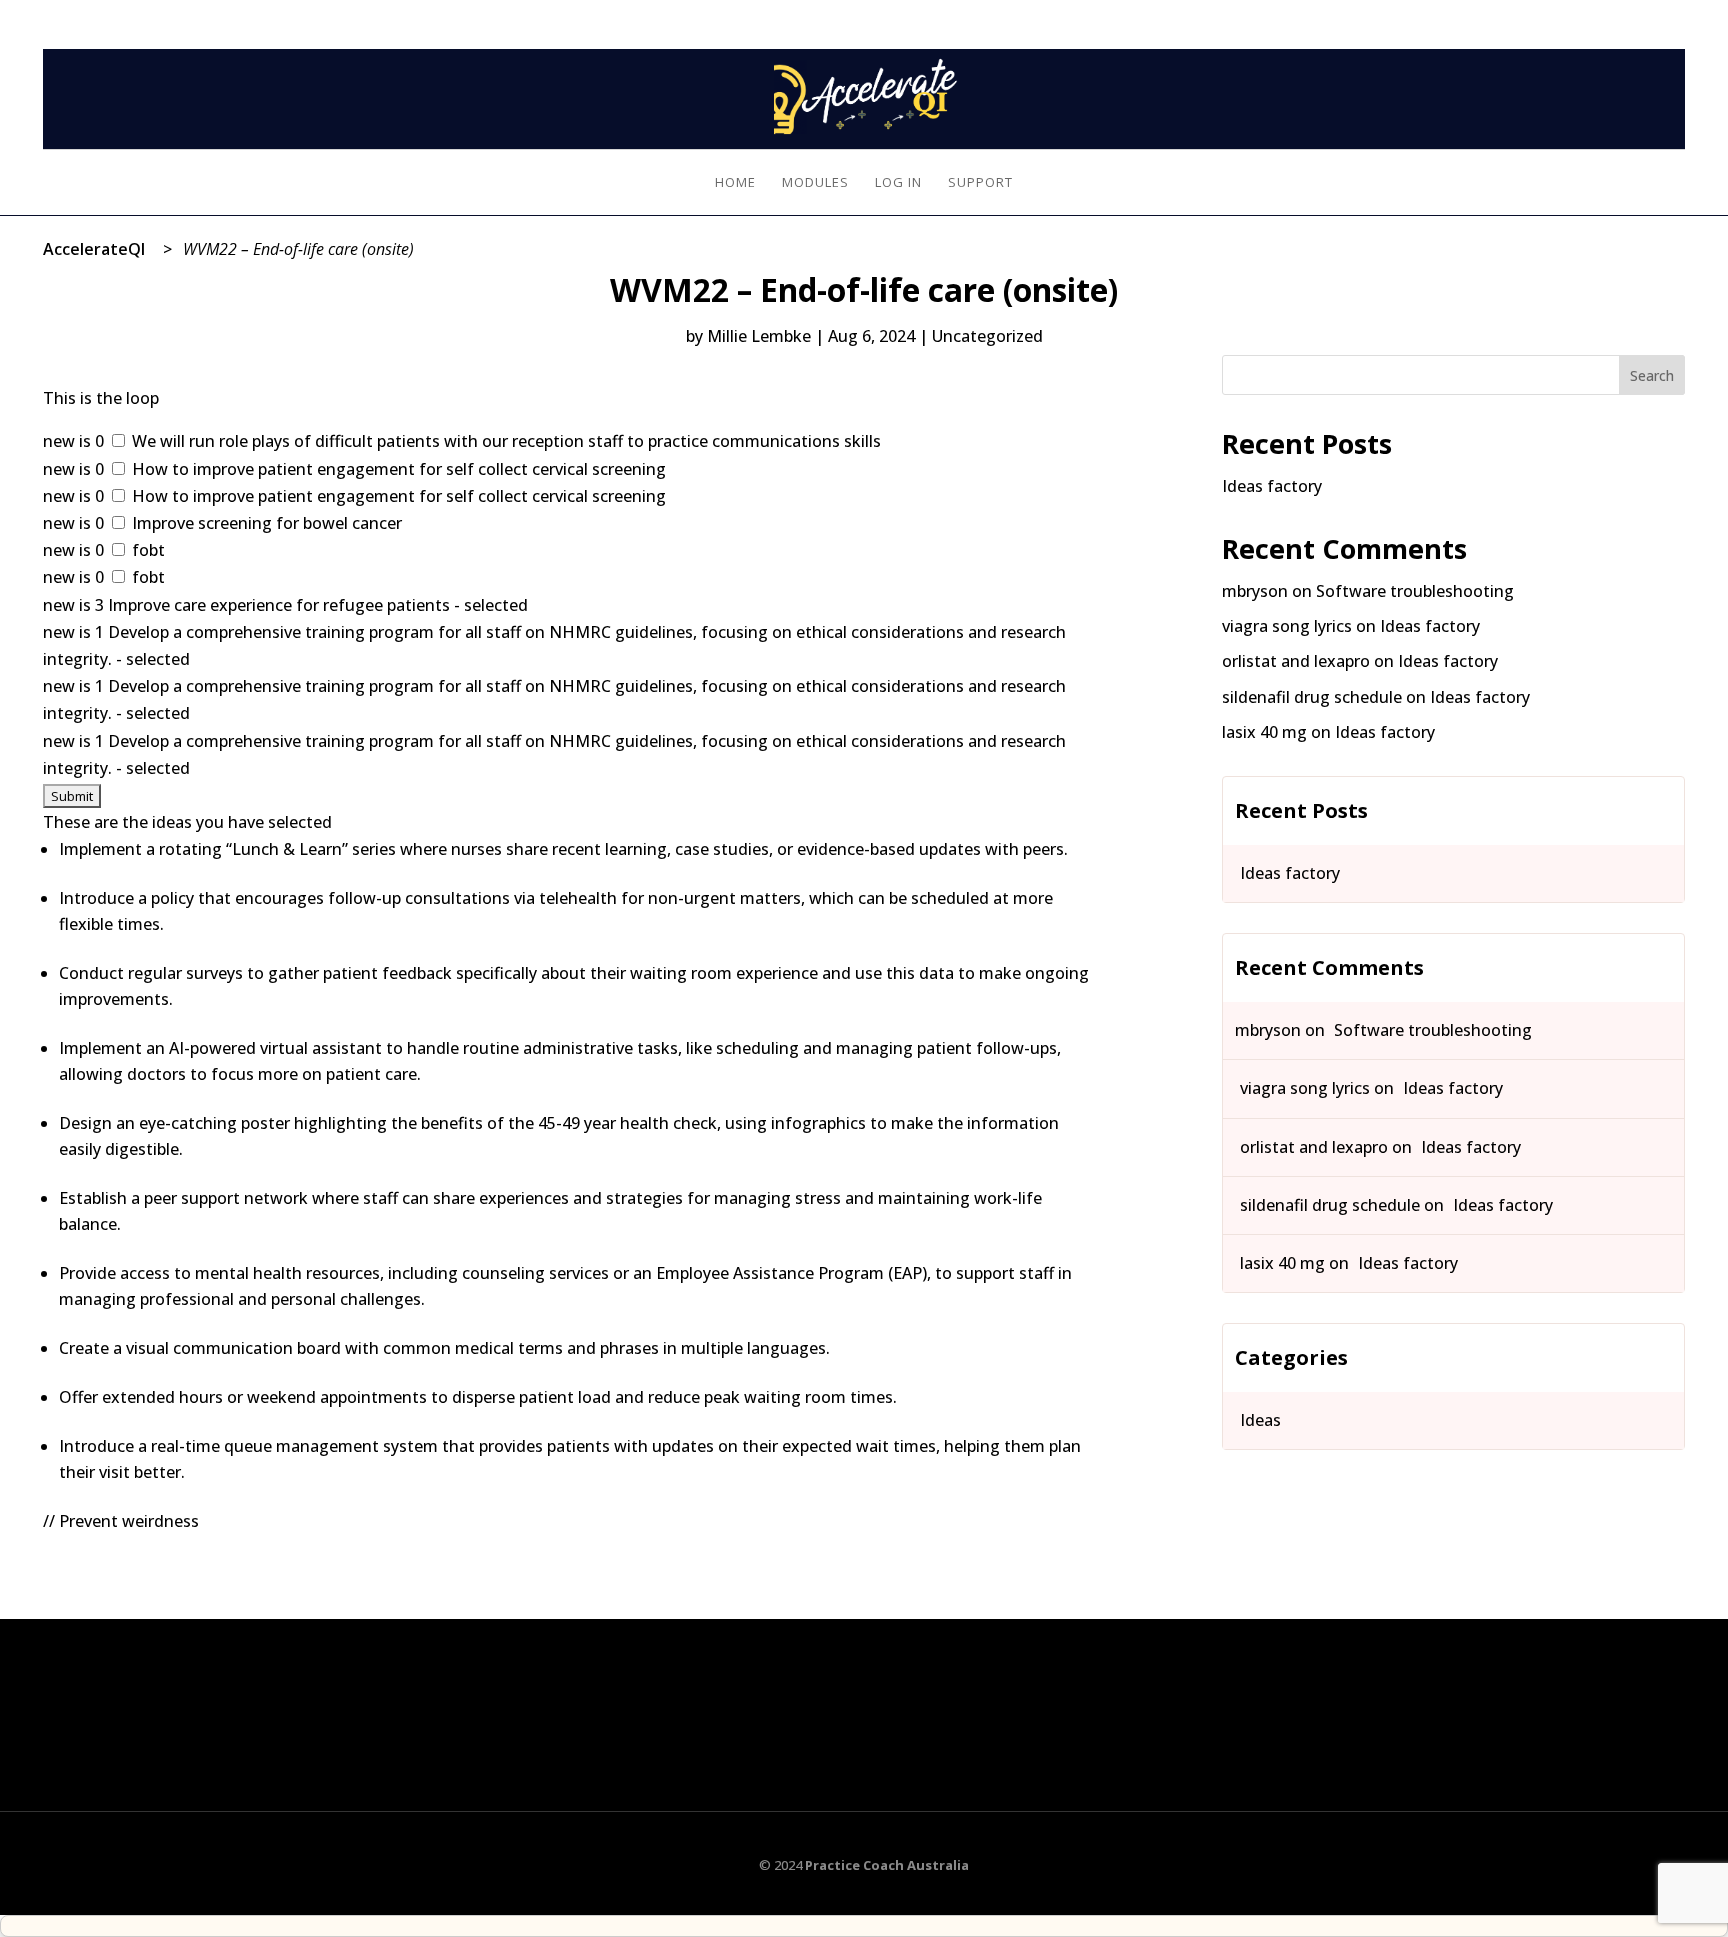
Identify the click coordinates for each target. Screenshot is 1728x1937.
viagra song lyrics (1287, 626)
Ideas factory (1272, 486)
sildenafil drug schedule (1312, 697)
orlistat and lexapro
----
- HOW TO COMPLETE THIS TASK -
Only the lines from the one containing "Ideas factory (1272, 486)" through the end of the records above belong in the output, each exactly as it stands, both ends included.

- TASK RESPONSE -
Ideas factory (1272, 486)
sildenafil drug schedule (1312, 697)
orlistat and lexapro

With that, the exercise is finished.